## Problem to solve
In the entries below, find the line with "Task: Click the browser back arrow" and the line with "1568x756 pixels.". Return those two lines and all lines between them, exactly.

## Supplied information
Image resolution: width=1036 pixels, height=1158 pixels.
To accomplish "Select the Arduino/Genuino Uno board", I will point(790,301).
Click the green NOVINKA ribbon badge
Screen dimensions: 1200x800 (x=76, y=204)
--
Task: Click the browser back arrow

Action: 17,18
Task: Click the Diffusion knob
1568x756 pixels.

## Answer to this task
Task: Click the browser back arrow

Action: 17,18
Task: Click the Diffusion knob
1568x756 pixels.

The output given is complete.